• _TEXT SEGMENT_
========================================

Thanks to the language tag xml:lang="fr" (each language contains a specific language tag) it should be not too difficult to develop an automatic dictionary import function for the 27 PLS dictionaries.

simon offers automatic import of the German BOMP dictionary (obviously, this dictionary does have a very good quality). But what about other languages? It would be good for the marketing if simon offered automatic dictionary import for all 27 PLS dictionaries. Almost all of my dictionaries are in an early stage of development. But this is no problem at the moment. Each dictionary can be improved easily. It is just necessary to run an XSLT style-sheet that transforms the eSpeak phonemes into IPA phonemes. No big deal. I did this for German, for French, and for a couple of other languages.

How many phonemes are needed? I would say that we don’t need all IPA phonemes. We can stick to the existing ones plus 4 French phonemes plus 4 Spanish phonemes. That should do the job for all 27 languages. My goal is to help making simon usable for 27 languages. Usable means that all major characteristics (=phonemes) of each specific language are covered by the specific phonetic dictionary.

My personal focus are the following dictionaries: German, French, Spanish, English (maybe I will transform the English Voxforge dictionary into PLS format). The other languages (Afrikaans, Catalan, Croatian, …) will have to use the phonemes that are used by these four languages. I don’t plan to add more phonemes to my PLS dictionaries. I want to keep it as simple as possible, and as complex as necessary.

6. I am experimenting with the role attribute in Ralf's French dictionary. I tried the following role attributes: lettre and abrévation. simon displays the terminal abrévation correctly:

abreviation

This means that French terminals (= value of the role attribute) can use an apostrophe.

Conclusion: Ralf's French dictionary is user-friendly and developer-friendly. I propose that the simon developers do the following two things:
- add the 4 French phonemes ɔ̃ — ɛ̃ — ɑ̃ — ɥ to the simon import process;
- offer automatic PLS dictionary import for 27 languages (simon should download the specific dictionary directly from the internet, and import it automatically after the download has finished).

========================================

• _TASK INSTRUCTIONS_
[A] Write out the post about PLS dictionaries from "6. I am experimenting" to "use an apostrophe.".
[B] Answer these questions from the post about PLS dictionaries.
(i) For how many PLS dictionaries does the writer want automatic import?
(ii) Which German dictionary does simon already import automatically?
(iii) Which role attributes did the writer try in Ralf's French dictionary?
The records that come next are separate material, unrelated to the post about PLS dictionaries.

• _DATASET RECORDS_
========================================

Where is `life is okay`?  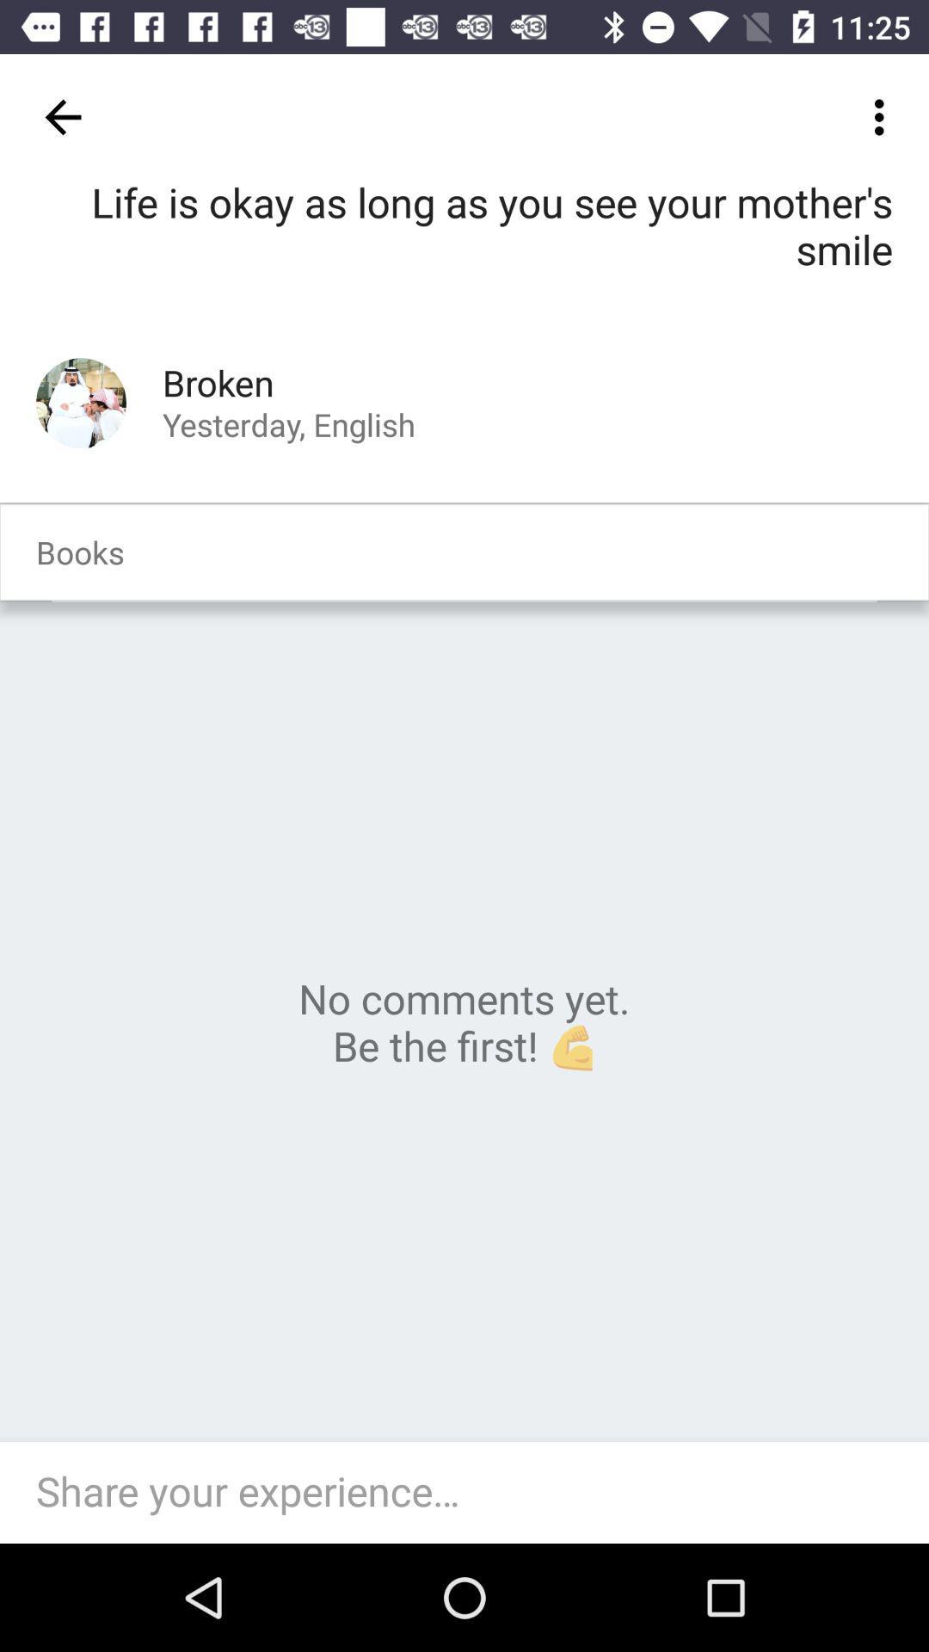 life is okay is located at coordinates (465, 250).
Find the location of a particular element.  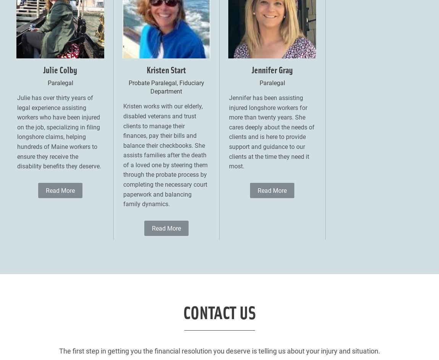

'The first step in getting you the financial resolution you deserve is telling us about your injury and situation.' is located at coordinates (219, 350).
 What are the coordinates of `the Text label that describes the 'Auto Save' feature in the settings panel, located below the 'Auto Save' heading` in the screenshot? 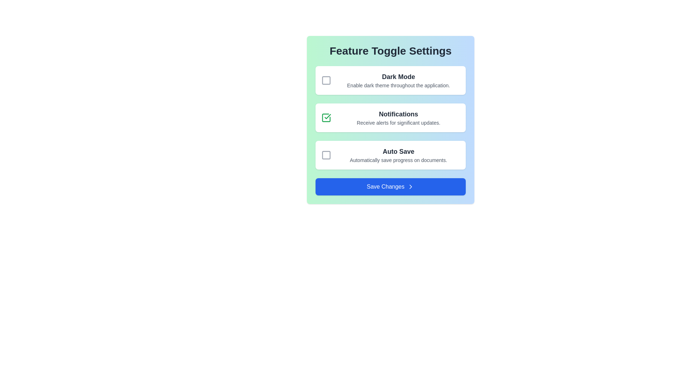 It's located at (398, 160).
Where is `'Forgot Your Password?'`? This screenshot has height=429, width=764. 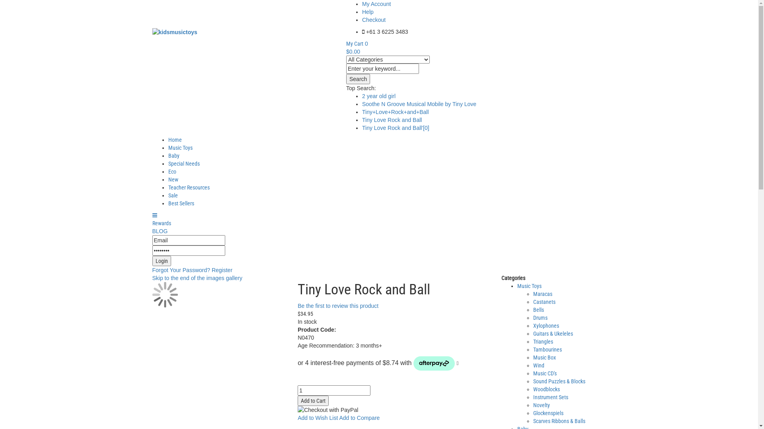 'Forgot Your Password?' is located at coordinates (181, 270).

========================================

• _PER-TASK ANSWERS_
[A]
6. I am experimenting with the role attribute in Ralf's French dictionary. I tried the following role attributes: lettre and abrévation. simon displays the terminal abrévation correctly:

abreviation

This means that French terminals (= value of the role attribute) can use an apostrophe.

[B]
(i) 27
(ii) The BOMP dictionary
(iii) lettre and abrévation